Topconfects builds on
[TREAT](http://bioinformatics.oxfordjournals.org/content/25/6/765.long) p-values
offered by the limma and edgeR packages, or the "greaterAbs" test p-values
offered by DESeq2. It tries a range of fold changes, and uses this to rank genes
by effect size while maintaining a given FDR. This also produces confidence
bounds on the fold changes, with adjustment for multiple testing.

* **A principled way to avoid using p-values as a proxy for effect size.** The
difference between a p-value of 1e-6 and 1e-9 has no practical meaning in terms
of significance, however tiny p-values are often used as a proxy for effect
size. This is a misuse, as they might simply reflect greater quality of evidence
(for example RNA-seq average read count or microarray average spot intensity).
It is better to reject a broader set of hypotheses, while maintaining a sensible
significance level.

* **No need to guess the best fold change cutoff.** TREAT requires a fold change
cutoff to be specified. Topconfects instead asks you specify a False Discovery
Rate appropriate to your purpose. You can then read down the resulting ranked
list of genes as far as you wish. The "confect" value given in the last row that
you use is the fold change cutoff required for TREAT to produce that set of
genes at the given FDR.

The method is described in:

[Harrison PF, Pattison AD, Powell DR, Beilharz TH. 2018. Topconfects: a package
for confident effect sizes in differential expression analysis provides improved
usability ranking genes of interest. bioRxiv.
doi:10.1101/343145](https://www.biorxiv.org/content/early/2018/06/11/343145)

## If you want to find top confident differentially expressed genes

Use `limma_confects`, `edger_confects`, or `deseq2_confects` as an alternative
final step in your limma, edgeR, or DESeq2 analysis. The limma method is
currently much faster than other methods.

For examples, see the vignette "Confident fold change".

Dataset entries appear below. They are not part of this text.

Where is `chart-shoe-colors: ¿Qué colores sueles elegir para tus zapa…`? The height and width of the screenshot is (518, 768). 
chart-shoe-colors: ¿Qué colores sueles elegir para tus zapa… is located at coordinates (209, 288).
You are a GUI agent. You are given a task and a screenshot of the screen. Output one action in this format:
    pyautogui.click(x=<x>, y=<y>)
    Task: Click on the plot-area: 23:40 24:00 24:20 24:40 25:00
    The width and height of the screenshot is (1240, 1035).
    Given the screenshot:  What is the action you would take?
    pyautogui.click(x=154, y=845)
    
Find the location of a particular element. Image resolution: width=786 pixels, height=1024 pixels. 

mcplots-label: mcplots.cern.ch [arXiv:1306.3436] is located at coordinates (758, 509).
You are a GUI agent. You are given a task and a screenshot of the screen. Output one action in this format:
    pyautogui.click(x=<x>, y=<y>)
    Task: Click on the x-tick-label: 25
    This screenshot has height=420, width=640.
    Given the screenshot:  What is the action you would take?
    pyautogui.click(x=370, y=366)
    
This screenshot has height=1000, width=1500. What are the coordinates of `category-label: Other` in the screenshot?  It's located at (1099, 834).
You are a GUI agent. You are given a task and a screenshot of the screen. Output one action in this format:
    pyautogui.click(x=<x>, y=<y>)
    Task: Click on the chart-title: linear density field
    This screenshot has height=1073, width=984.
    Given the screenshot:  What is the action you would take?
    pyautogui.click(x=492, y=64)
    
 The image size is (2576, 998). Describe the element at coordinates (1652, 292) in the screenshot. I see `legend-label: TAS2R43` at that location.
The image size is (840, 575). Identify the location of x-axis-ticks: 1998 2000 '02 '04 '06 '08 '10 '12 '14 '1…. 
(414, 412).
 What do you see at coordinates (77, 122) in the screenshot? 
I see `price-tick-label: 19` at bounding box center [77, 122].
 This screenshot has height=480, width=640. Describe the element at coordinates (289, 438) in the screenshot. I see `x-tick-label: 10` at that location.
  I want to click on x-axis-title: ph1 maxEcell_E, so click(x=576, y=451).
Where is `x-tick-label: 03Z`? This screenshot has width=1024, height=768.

## If you have a collection of effect sizes with standard errors

If you have a collection of effect sizes of some sort, with associated standard
errors, and possibly associated degrees of freedom, use `normal_confects`.
Errors are assumed to be normally distributed, or t-distributed if degrees of
freedom are given.

This is a re-implementation of limma's TREAT method, which is then supplied to
`nest_confects` (described next). (Alternatively, if the effect sizes are all
positive, there is an option to use a one-sided t-test as the underlying
hypothesis test.)

## If you can calculate p-values for a collection of interval hypotheses

The core algorithm of `topconfects` is implemented in the function
`nest_confects`. You may supply any function that can calculate p-values for the
null hypothesis that an effect size is no more than a specified amount. Testing
is performed for n items, and the function should be able to perform this
calculation for a subset of these n items and a given amount.

## Visualizing results

Use `confects_plot` to plot confident effect sizes of top genes. The estimated
effect size (eg log fold change) is shown as a dot, and the confidence bound is
shown as a line.

Use `confects_plot_me2` to gain a global overview. Similar to an MD or MA plot,
the x axis is average expression and the y axis is estimated effect size. The 
confident effect size is shown using colors. Effect sizes confidently "> 0"
correspond to traditional differential expression testing, and effect sizes
confidently greater than larger values correspond to the TREAT test at that
threshold.

There is also an older `confects_plot_me`, which I no longer recommend as it is
hard to explain and easily misleading. The y axis is effect size. Estimated effect
sizes are shown in grey and confident effect sizes in red or blue (ie a gene with a
non-NA confident effect size is shown with both a grey and a colored dot).

Use `rank_rank_plot` to compare two rankings.

For examples, see the vignette "Confident fold change".